• _PROBLEMS_:
1. According to the bug report, which upgrade paths cause the issue?
2. Carry on writing the bug report from its last line.

• _PAGE EXTRACT_:
————

Bug 1410689

Summary:	Overflow sort stage buffered data usage during pulp mongo db migrate
Product:	Red Hat Satellite	Reporter:	jnikolak
Component:	Upgrades	Assignee:	satellite6-bugs <satellite6-bugs>
Status:	CLOSED NOTABUG	QA Contact:	Katello QA List <katello-qa-list>
Severity:	medium	Docs Contact:
Priority:	medium
Version:	Unspecified	CC:	bbuckingham, dkliban, inecas, jcallaha, jnikolak, mbacovsk, mhrivnak
Target Milestone:	Unspecified	Keywords:	Reopened, Triaged
Target Release:	Unused
Hardware:	Unspecified
OS:	Unspecified
Whiteboard:
Fixed In Version:		Doc Type:	If docs needed, set a value
Doc Text:		Story Points:	---
Clone Of:		Environment:
Last Closed:	2017-02-08 00:41:23 UTC	Type:	Bug
Regression:	---	Mount Type:	---
Documentation:	---	CRM:
Verified Versions:		Category:	---
oVirt Team:	---	RHEL 7.3 requirements from Atomic Host:
Cloudforms Team:	---	Target Upstream Version:
Embargoed:
Bug Depends On:
Bug Blocks:	1410795

Description jnikolak 2017-01-06 05:43:29 UTC

Issue when upgrading from 6.1.11 to 6.2.5 or 6.2.6

When doing an upgrade

It fails from this message on.

————

(A run of records)
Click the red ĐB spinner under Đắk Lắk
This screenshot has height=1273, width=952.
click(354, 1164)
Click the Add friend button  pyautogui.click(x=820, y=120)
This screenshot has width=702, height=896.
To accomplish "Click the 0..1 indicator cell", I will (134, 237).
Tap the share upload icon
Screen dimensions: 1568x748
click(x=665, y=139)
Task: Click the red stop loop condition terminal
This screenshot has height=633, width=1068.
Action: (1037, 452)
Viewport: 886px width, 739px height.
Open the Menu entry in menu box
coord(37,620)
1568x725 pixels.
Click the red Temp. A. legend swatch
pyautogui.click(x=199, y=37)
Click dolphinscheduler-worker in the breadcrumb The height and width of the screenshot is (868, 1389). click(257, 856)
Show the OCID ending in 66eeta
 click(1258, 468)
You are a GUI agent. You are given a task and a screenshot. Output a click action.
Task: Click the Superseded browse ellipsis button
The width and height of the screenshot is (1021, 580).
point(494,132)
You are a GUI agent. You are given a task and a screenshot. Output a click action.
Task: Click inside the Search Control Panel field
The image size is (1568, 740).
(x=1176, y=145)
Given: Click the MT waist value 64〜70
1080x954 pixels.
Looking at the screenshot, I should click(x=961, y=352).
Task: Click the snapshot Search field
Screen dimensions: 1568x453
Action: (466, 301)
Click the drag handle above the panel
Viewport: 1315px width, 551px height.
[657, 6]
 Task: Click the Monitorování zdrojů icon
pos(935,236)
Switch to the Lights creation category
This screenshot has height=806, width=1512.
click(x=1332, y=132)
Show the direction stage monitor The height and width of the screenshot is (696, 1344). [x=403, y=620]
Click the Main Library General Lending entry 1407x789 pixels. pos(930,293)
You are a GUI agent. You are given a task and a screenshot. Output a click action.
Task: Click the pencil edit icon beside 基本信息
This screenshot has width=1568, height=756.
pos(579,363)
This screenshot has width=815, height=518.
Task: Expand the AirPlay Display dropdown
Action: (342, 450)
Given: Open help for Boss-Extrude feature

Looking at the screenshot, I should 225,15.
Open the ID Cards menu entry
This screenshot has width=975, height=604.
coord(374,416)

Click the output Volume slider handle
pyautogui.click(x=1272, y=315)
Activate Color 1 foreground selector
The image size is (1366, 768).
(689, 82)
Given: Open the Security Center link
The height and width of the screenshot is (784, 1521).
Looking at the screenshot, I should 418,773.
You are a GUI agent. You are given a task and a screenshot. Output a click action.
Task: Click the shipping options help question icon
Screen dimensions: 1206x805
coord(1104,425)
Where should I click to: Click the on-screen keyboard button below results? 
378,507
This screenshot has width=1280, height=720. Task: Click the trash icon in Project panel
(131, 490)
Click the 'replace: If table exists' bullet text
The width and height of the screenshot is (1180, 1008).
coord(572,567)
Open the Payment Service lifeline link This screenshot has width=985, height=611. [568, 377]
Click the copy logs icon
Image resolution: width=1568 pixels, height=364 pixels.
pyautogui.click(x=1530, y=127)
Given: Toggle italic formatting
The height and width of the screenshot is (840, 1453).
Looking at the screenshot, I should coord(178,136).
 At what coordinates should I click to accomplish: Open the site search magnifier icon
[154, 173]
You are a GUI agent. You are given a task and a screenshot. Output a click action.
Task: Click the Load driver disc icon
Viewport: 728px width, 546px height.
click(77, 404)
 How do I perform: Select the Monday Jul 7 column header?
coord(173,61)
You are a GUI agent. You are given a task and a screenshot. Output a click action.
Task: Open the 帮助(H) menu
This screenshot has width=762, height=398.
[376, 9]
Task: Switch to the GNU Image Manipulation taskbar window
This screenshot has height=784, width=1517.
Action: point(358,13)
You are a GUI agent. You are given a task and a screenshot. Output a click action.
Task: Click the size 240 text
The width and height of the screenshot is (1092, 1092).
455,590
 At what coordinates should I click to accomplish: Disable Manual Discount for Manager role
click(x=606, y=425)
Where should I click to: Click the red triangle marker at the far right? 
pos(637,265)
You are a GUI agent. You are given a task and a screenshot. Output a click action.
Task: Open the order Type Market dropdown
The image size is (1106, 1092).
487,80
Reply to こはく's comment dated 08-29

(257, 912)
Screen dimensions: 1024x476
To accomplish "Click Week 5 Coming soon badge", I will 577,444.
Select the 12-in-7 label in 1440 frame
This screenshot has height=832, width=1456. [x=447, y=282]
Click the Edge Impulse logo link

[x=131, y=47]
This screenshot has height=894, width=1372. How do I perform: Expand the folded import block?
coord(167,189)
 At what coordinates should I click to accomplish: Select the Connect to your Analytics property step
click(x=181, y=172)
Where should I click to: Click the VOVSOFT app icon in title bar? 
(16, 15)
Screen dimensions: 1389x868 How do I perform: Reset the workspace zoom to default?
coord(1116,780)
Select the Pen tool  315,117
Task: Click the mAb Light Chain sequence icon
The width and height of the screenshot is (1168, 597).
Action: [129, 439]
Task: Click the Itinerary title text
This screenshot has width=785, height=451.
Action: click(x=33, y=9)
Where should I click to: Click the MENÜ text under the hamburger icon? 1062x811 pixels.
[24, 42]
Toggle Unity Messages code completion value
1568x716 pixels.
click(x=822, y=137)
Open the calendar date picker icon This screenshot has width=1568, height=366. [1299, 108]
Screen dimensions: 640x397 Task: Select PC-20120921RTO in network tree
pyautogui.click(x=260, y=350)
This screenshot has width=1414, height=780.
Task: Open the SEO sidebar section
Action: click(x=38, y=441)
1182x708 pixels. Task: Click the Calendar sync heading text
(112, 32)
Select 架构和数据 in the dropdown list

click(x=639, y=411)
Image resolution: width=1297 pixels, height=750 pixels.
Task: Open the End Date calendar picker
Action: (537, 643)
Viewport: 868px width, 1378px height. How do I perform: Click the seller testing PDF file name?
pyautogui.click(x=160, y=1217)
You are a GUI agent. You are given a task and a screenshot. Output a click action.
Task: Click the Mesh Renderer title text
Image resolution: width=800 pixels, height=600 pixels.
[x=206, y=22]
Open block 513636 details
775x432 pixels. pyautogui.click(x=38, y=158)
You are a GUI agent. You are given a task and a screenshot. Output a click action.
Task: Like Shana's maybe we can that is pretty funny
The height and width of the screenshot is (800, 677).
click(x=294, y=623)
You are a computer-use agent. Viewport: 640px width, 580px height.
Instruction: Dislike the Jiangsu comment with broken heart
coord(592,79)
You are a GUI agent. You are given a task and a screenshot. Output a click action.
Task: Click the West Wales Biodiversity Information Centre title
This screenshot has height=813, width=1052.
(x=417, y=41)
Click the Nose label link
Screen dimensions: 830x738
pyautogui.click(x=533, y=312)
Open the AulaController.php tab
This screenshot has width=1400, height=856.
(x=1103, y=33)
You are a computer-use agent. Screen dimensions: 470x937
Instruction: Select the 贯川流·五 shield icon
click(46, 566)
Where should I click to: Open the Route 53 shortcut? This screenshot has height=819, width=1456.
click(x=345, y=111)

————

• _EXERCISE RESULTS_:
1. Upgrading from 6.1.11 to 6.2.5 or 6.2.6.

2.
Applying migration pulp.server.db.migrations.0016_remove_repo_content_unit_owner_type_and_id failed.

Halting migrations due to a migration failure.
database error: Runner error: Overflow sort stage buffered data usage of 33554584 bytes exceeds internal limit of 33554432 bytes
Traceback (most recent call last):
  File "/usr/lib/python2.7/site-packages/pulp/server/db/manage.py", line 193, in main
    return _auto_manage_db(options)
  File "/usr/lib/python2.7/site-packages/pulp/server/db/manage.py", line 256, in _auto_manage_db


Upun inspecting 
--> pulp.server.db.migrations.0016_remove_repo_content_unit_owner_type_and_id failed


This points to the repo_content index in mongo/pulp

db.repo_content_units.stats()
{
	"ns" : "pulp_database.repo_content_units",
	"count" : 1227598,
	"size" : 491247552,
	"avgObjSize" : 400,
	"storageSize" : 1164914688,
	"numExtents" : 18,
	"nindexes" : 0,
	"lastExtentSize" : 307515392,
	"paddingFactor" : 1,
	"systemFlags" : 0,
	"userFlags" : 0,
	"totalIndexSize" : 0,
	"indexSizes" : {
		
	},
	"ok" : 1
}

> db.repo_content_units.storageSize()
1164914688

I also noticed this error in db.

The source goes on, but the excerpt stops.